As physician-based practices see increased patient volume, instrument sterilization has become a time-consuming task that some are choosing to outsource.
But does outsourcing work for endoscopes?
A recent abstract in the American Journal of Infection Control, titled “Physician Based Practices and Instrument Sterilization – How Do You Do It?”, maps out how the process can work when hospitals take on equipment sterilization for physician-based practices.
Farming out sterilization to hospitals allows these institutions to focus on patient care, according to Kelly Zabriskie, the director of infection prevention at Thomas Jefferson University Hospitals in Philadelphia and an author on the abstract.
“They shouldn’t be worrying about reprocessing instruments, unless they have the proper setup and the properly trained people to do that job,” Zabriskie told Gastroenterology & Endoscopy News.
Zabriskie also told the trade publication that the centralized sterilization method did not work for endoscopes. This is due to their delicate nature and the quick turnaround required in reprocessing.
The abstract, accepted at the Association for Professionals in Infection Control and Epidemiology (APIC) annual meeting in 2019, outlines how Thomas Jefferson University Hospitals performed sterilization work from six physician-based practices under the hospital’s license.
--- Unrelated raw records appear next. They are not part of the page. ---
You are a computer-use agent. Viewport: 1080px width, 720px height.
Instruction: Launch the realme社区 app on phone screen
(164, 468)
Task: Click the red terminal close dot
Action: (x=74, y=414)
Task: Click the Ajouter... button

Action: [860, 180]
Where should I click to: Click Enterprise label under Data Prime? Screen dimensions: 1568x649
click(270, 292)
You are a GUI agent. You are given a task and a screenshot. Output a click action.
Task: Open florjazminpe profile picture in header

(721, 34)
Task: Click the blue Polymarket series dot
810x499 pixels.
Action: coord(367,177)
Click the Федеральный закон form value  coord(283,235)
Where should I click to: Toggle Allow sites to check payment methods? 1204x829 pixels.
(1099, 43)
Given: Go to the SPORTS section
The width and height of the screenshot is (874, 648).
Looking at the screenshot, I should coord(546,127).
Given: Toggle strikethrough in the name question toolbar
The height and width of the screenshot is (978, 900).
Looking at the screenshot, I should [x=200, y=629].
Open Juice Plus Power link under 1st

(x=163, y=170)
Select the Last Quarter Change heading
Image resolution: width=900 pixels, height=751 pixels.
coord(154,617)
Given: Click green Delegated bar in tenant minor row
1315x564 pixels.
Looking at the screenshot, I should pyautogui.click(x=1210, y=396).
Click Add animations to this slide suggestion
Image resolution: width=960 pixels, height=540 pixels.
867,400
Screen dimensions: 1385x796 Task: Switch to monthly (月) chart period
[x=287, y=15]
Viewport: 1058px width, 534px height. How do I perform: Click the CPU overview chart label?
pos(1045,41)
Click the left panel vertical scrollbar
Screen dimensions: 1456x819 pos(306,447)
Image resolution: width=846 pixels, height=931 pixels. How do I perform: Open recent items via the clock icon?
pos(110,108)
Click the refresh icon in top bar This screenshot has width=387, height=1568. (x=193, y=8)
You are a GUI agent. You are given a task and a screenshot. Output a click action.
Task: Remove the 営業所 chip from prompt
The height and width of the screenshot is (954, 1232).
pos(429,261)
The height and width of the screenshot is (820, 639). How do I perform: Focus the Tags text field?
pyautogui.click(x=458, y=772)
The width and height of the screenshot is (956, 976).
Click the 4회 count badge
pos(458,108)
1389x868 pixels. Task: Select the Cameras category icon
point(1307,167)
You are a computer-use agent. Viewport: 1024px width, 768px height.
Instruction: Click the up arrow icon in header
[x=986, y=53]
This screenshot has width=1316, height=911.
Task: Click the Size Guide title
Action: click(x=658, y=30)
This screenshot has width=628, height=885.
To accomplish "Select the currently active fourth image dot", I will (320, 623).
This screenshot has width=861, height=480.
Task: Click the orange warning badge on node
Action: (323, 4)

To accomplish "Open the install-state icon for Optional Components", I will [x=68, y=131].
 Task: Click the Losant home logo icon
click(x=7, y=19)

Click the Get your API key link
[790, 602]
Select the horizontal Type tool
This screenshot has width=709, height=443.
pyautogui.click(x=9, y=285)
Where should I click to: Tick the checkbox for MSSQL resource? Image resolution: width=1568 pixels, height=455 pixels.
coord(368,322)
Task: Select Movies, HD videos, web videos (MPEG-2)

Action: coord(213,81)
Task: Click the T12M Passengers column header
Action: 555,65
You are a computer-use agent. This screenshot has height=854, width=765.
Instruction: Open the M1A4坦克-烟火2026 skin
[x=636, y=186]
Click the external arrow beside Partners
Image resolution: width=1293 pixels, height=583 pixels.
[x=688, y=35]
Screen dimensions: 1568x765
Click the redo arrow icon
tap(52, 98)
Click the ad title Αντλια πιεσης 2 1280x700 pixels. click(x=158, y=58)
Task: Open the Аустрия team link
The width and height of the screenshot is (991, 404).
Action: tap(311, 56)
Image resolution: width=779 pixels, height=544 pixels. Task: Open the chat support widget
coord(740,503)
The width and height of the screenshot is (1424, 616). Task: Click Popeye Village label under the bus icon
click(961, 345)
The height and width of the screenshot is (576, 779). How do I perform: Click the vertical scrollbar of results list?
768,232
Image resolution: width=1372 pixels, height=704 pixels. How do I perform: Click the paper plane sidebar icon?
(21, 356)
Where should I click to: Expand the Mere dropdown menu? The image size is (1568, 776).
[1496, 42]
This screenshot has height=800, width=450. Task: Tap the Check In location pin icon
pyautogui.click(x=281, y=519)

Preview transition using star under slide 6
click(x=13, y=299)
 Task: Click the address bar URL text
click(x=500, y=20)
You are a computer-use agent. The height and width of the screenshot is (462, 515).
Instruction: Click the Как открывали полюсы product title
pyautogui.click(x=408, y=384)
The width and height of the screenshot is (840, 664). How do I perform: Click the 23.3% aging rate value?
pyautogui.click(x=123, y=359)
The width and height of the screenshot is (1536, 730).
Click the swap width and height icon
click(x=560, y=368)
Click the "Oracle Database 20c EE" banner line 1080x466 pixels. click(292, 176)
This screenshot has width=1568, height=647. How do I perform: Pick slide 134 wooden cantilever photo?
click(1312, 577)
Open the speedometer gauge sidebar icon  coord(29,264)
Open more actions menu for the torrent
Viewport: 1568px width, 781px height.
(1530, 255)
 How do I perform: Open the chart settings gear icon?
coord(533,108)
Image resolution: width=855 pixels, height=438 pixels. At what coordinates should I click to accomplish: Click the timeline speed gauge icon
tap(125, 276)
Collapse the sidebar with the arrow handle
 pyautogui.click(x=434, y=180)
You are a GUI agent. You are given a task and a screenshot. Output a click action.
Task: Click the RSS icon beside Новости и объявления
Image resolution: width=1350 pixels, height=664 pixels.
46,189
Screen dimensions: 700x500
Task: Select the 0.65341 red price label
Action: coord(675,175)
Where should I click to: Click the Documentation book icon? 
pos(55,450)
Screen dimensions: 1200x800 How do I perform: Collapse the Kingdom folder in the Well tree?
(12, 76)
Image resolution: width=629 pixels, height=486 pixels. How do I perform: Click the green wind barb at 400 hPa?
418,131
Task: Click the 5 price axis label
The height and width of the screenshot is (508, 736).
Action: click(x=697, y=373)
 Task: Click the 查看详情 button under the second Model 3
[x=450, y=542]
The hospital system removed all the sterilization programs from the physician-based practices, provided them with locking biohazard bins, and used a temperature-controlled truck with clean and dirty areas to transport instruments between the practices and the hospital.
Developing the centralized sterilization system took approximately three years of systematic review and process adjustments, the abstract poster shows. All practices obtained additional instruments to accommodate for the turnaround time, the biggest challenge to implementing this system.
Ultimately, the centralized sterilization system has benefited physician-based practices by putting reprocessing in the hands of the “well trained hospital sterile processing department,” the abstract said.
This new sterilization protocol has worked for most equipment, but endoscopes do not transport well in the truck. Instead, the clinics hired two technicians and bought a low-temperature sterilizer to do the sterilization on site, according to the trade publication’s report on the study.
Flexible endoscopes are notoriously hard to clean given their long channels and delicate nature. Industry guidelines for reprocessing endoscopes can include more than 100 steps, and the process can take more than two hours to complete.
Serious infections have been linked to reusable endoscopes. This is sometimes caused by inadequate reprocessing.
In 2019, the U.S. Food and Drug Administration (FDA) recommended that duodenoscope manufacturers transition to new and innovative device designs, including partially or fully disposable scopes, to reduce the risk of contamination between patients.
This month, the U.S. Food and Drug Administration announced that it is investigating numerous medical device reports describing patient infections and other possible contamination issues with reprocessing urological endoscopes. These scopes include cystoscopes, ureteroscopes and cystourethroscopes that are used to access and view the urinary tract. Included in the agency’s investigation are three reported deaths which occurred outside the U.S.